Cinemas Teresina realiza Sessão especial com diretor Eduardo Ades na semana de estreia nacional do filme

Pela primeira vez, a vida e obra do poeta piauiense Torquato Neto ganha as telas dos cinemas no documentário "Torquato Neto - Todas as Horas do Fim", dirigido por Eduardo Ades e Marcus Fernando, que estreia dia 8 de março, nos Cinemas Teresina. O público teresinense ainda ganha uma exibição especial, no sábado, 10, as 19h30, com uma Sessão com Debate com a presença do diretor Eduardo Ades.

As Sessões com Debate já fazem parte das atividades dos Cinemas Teresina e têm o intuito de aproximar o público com a realidade da produção. Assim, após a exibição de "Torquato Neto– Todas as Horas do Fim" , os fãs de cinema poderão fazer perguntas, descobrir curiosidades e discutir sobre o documentário e sobre o poeta com o diretor.

"Torquato Neto é um personagem imenso e se revelou um desafio gigantesco para a montagem do filme. A gente percebeu que só daria conta de trazer a verdade dele se o colocasse em primeiro plano mesmo, como protagonista do filme. E assim evitando que o filme se tornasse frio e o Torquato, apenas um assunto. Pra isso, selecionamos dezenas de textos e músicas dele – era preciso que ele falasse em todas as sequências, sobre todos os assuntos que abordamos", completa o diretor Eduardo Ades.  
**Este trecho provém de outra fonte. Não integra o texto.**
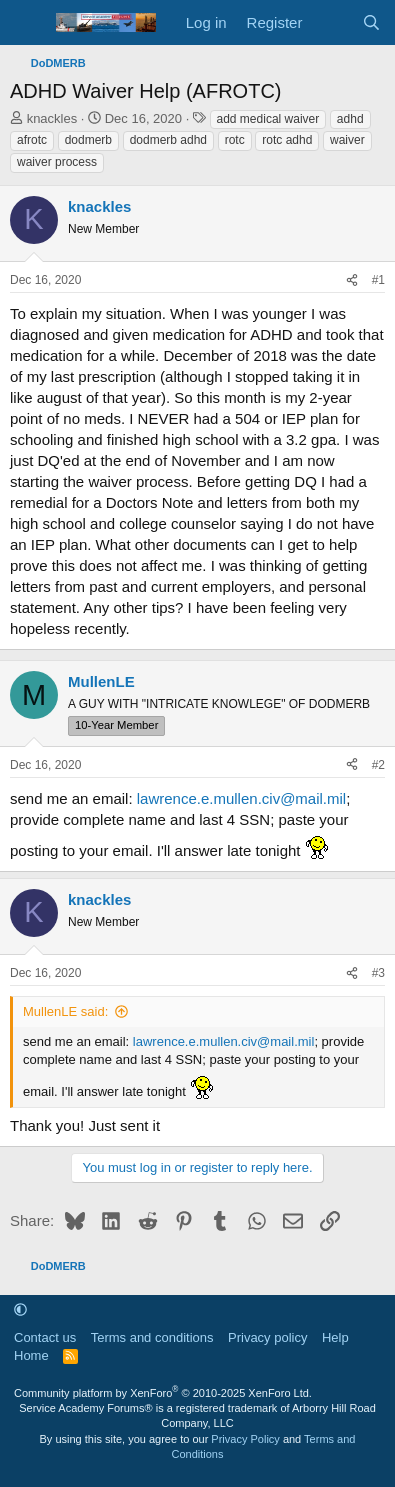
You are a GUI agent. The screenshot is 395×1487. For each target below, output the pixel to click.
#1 (378, 280)
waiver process (57, 162)
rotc (235, 140)
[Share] (352, 280)
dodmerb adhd (168, 140)
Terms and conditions (152, 1337)
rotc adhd (287, 140)
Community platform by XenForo (163, 1393)
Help (335, 1337)
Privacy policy (267, 1337)
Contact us (45, 1337)
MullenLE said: (65, 1011)
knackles (52, 118)
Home (31, 1355)
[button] (20, 1309)
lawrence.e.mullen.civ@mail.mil (241, 798)
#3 (378, 973)
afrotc (32, 140)
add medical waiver (268, 119)
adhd (350, 119)
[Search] (371, 22)
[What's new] (331, 22)
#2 (378, 765)
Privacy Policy (245, 1439)
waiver (347, 140)
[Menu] (27, 23)
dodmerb (88, 140)
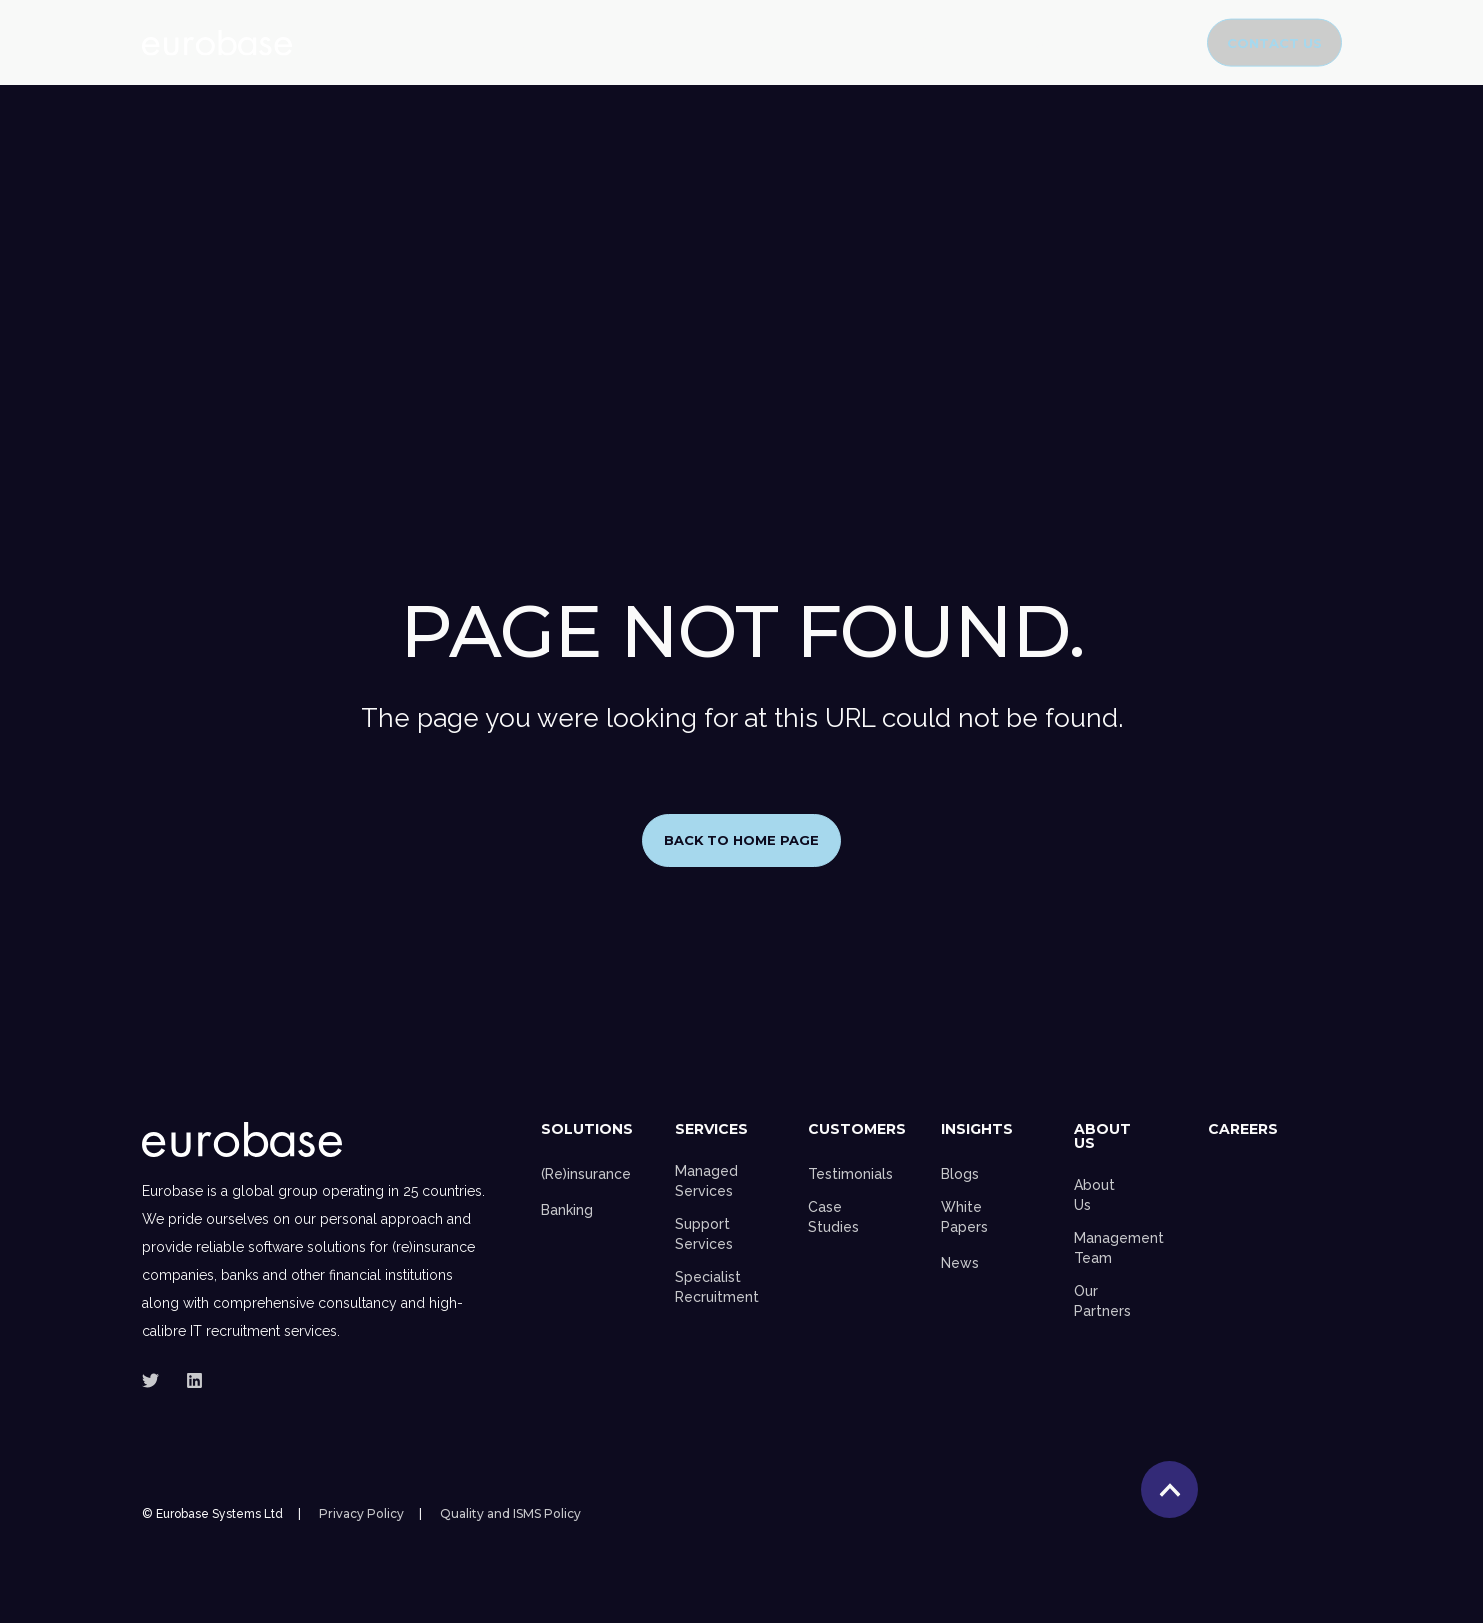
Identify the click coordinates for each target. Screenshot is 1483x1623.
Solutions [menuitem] (587, 1130)
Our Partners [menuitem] (1102, 1301)
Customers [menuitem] (857, 1130)
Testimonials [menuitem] (850, 1174)
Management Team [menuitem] (1119, 1248)
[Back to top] (1169, 1490)
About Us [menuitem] (1102, 1137)
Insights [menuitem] (977, 1130)
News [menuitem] (960, 1263)
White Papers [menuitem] (964, 1217)
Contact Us (1274, 42)
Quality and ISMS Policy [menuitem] (510, 1515)
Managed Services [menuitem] (706, 1181)
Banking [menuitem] (567, 1210)
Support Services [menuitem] (704, 1234)
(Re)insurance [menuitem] (586, 1174)
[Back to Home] (217, 43)
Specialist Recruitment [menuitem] (717, 1287)
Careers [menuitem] (1243, 1130)
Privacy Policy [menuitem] (361, 1515)
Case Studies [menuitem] (833, 1217)
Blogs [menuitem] (960, 1174)
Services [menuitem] (711, 1130)
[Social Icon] (156, 1380)
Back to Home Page (742, 840)
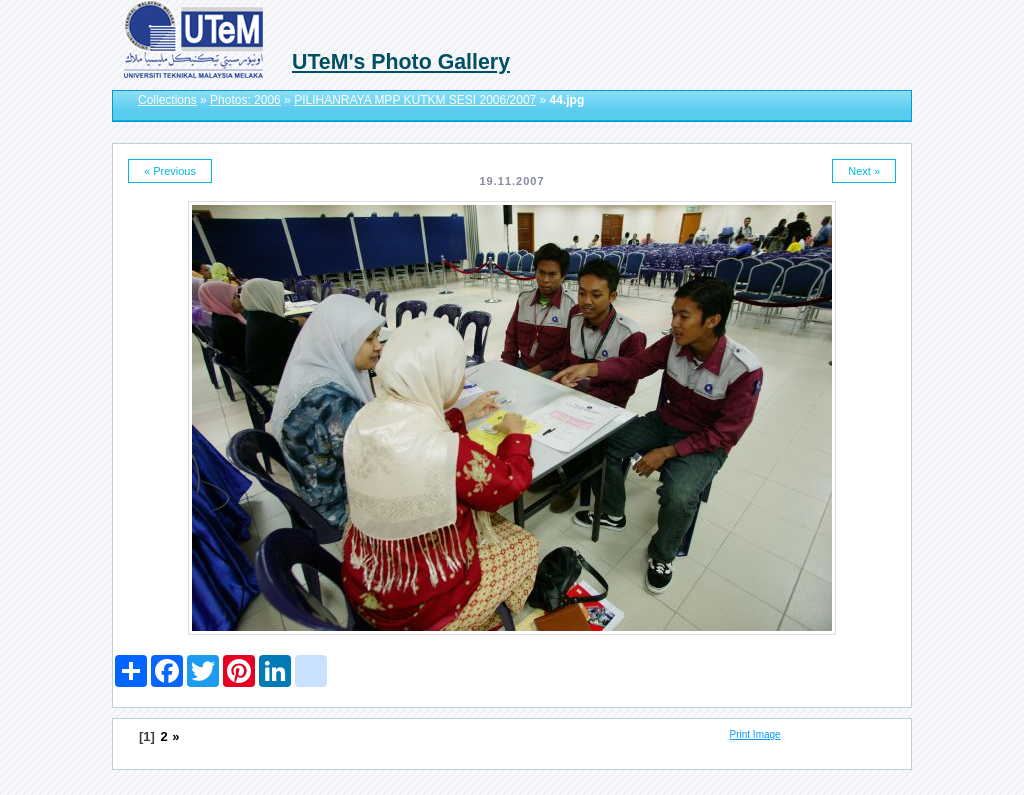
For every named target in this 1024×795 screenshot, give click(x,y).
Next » (864, 171)
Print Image (755, 734)
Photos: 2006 (245, 100)
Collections (167, 100)
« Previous (170, 171)
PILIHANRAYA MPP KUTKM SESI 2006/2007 (415, 100)
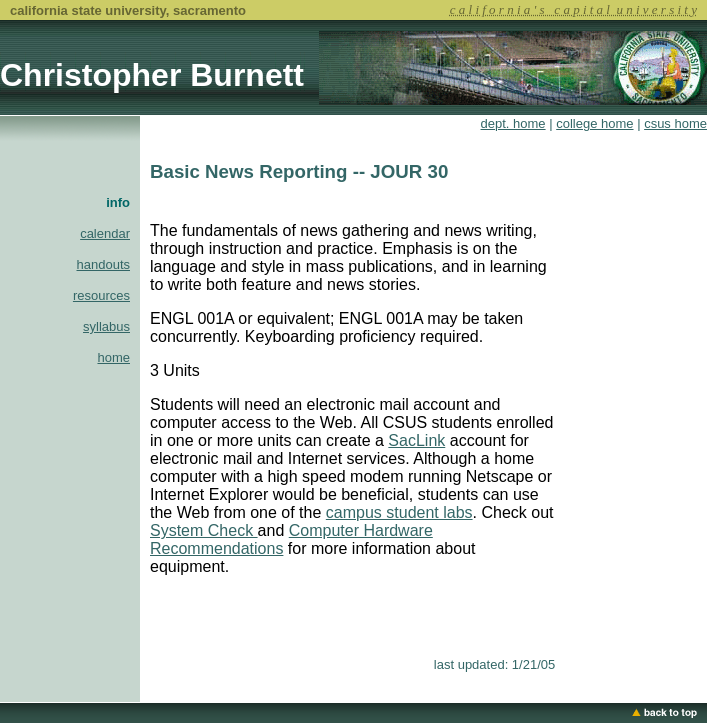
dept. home (513, 123)
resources (101, 295)
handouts (104, 264)
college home (594, 123)
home (113, 357)
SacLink (416, 440)
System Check (204, 530)
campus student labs (399, 512)
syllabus (106, 326)
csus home (675, 123)
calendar (105, 233)
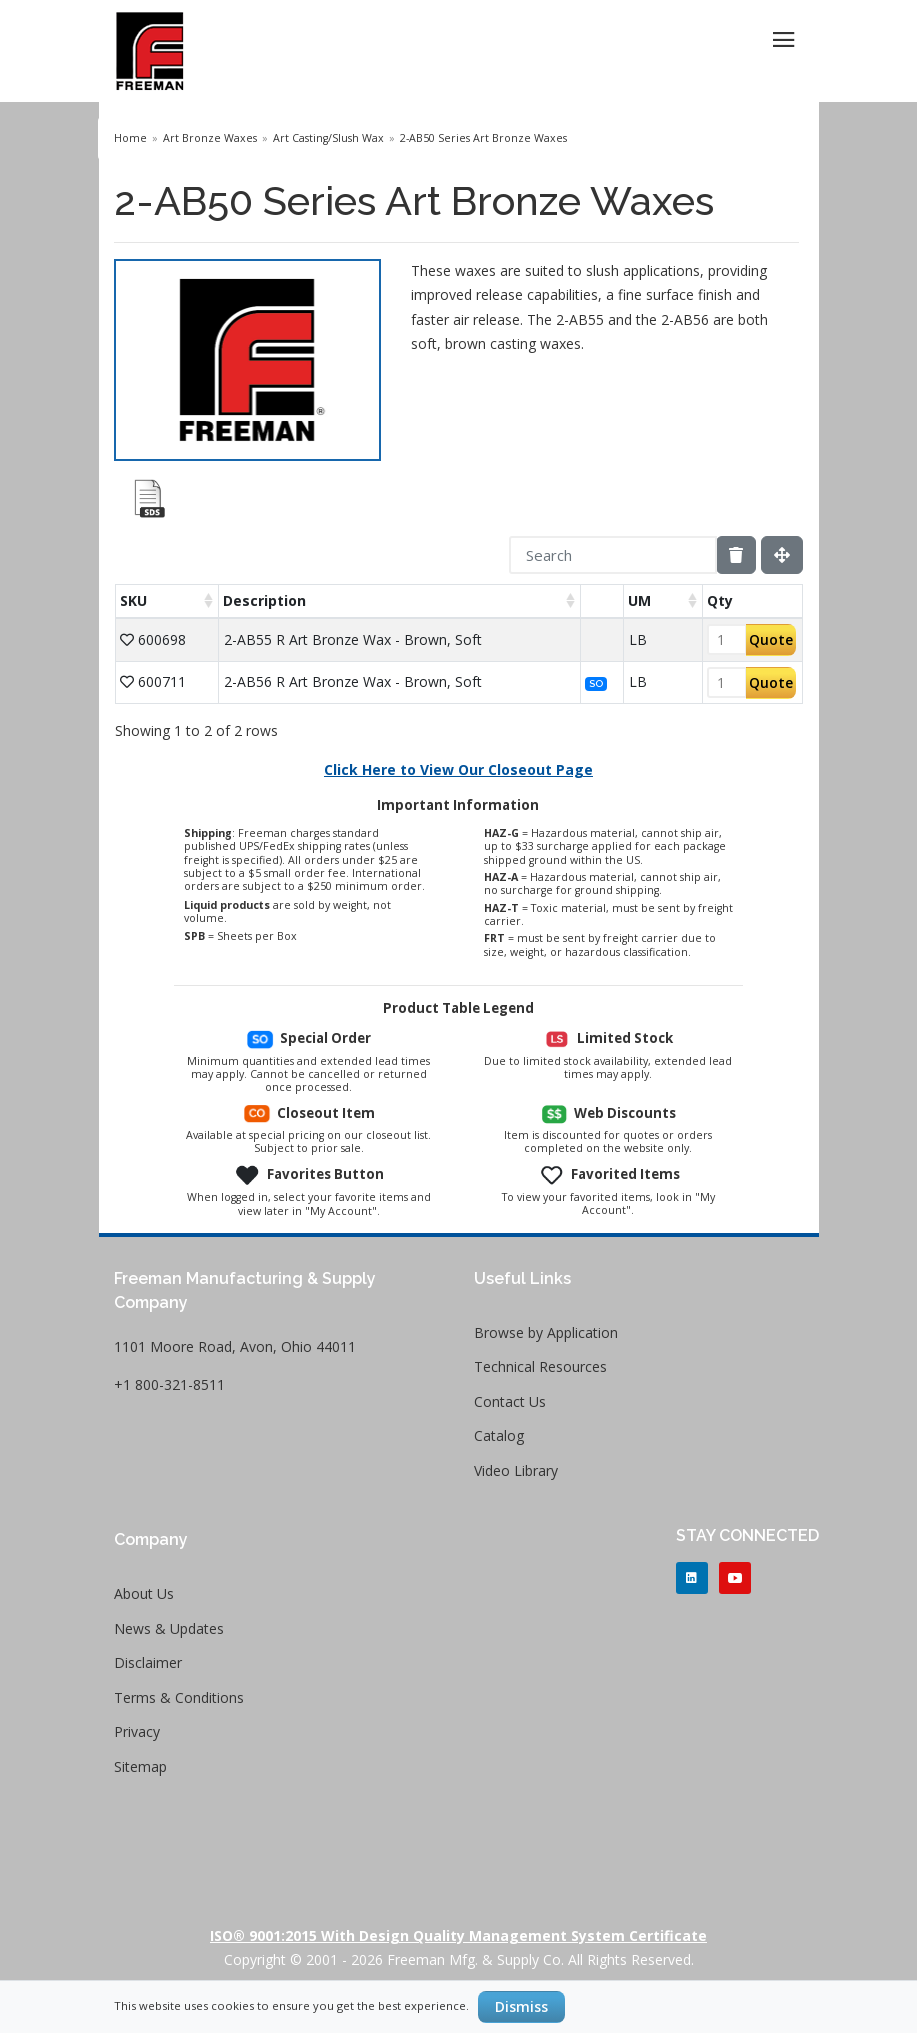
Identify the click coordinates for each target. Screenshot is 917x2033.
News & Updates (169, 1628)
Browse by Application (546, 1332)
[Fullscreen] (782, 555)
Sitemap (140, 1766)
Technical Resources (540, 1366)
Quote (771, 639)
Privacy (137, 1731)
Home (130, 138)
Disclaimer (148, 1662)
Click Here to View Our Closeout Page (458, 769)
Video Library (516, 1470)
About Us (144, 1593)
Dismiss (521, 2006)
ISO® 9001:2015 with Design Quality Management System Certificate (458, 1935)
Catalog (499, 1435)
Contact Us (510, 1401)
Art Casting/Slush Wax (328, 138)
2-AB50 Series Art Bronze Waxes (483, 138)
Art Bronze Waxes (210, 138)
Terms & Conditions (179, 1697)
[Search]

Torquato começou na música na década de 60, compondo em parceria com Edu Lobo, Caetano Veloso e Gilberto Gil. Na mesma época, aderiu ao movimento Tropicália, sendo responsável por algumas das mais importantes músicas do período: "Geléia Geral" e "Marginália II" (ambas em parceria com Gilberto Gil) e "Mamãe, Coragem" (em parceria com Caetano Veloso). Com o fim do movimento, foi passar uma temporada na Europa. De volta para o Brasil no início dos anos 70, atua como o personagem-título de "Nosferato no Brasil", de Ivan Cardoso.  Em seguida, roda em Teresina seu primeiro filme, "O Terror da Vermelha". Na madrugada do dia 10 de novembro de 1972, após seu aniversário de 28 anos, suicida-se em seu apartamento, no Rio de Janeiro.

Ao todo, 26 textos da autoria de Torquato Neto foram selecionados para contar a sua história. Poemas, colunas de jornal, cartas para amigos e parentes, e trechos de diários são interpretados pelo ator Jesuíta Barbosa, que dá voz ao poeta. Além dos textos, o doc conta ainda com uma entrevista em áudio do poeta, depoimentos de amigos e parceiros, como Gilberto Gil, Caetano Veloso e Tom Zé, e 19 músicas de Torquato interpretadas por nomes como Elis Regina, Edu Lobo, Gil e Caetano, incluindo seus maiores sucessos, "Pra dizer adeus", "Geleia Geral", "Mamãe, coragem" e "Let's play that".

Para construir o visual do filme e reconstruir o contexto da época, a produção utiliza mais de 200 fotos, maior parte delas do Arquivo Torquato Neto, e trechos de 40 filmes, maioria deles do Cinema Novo e do Cinema Marginal. Cidades por onde Torquato passou, como Teresina, Rio, São Paulo, Paris e Londres, também foram registradas em Super-8mm.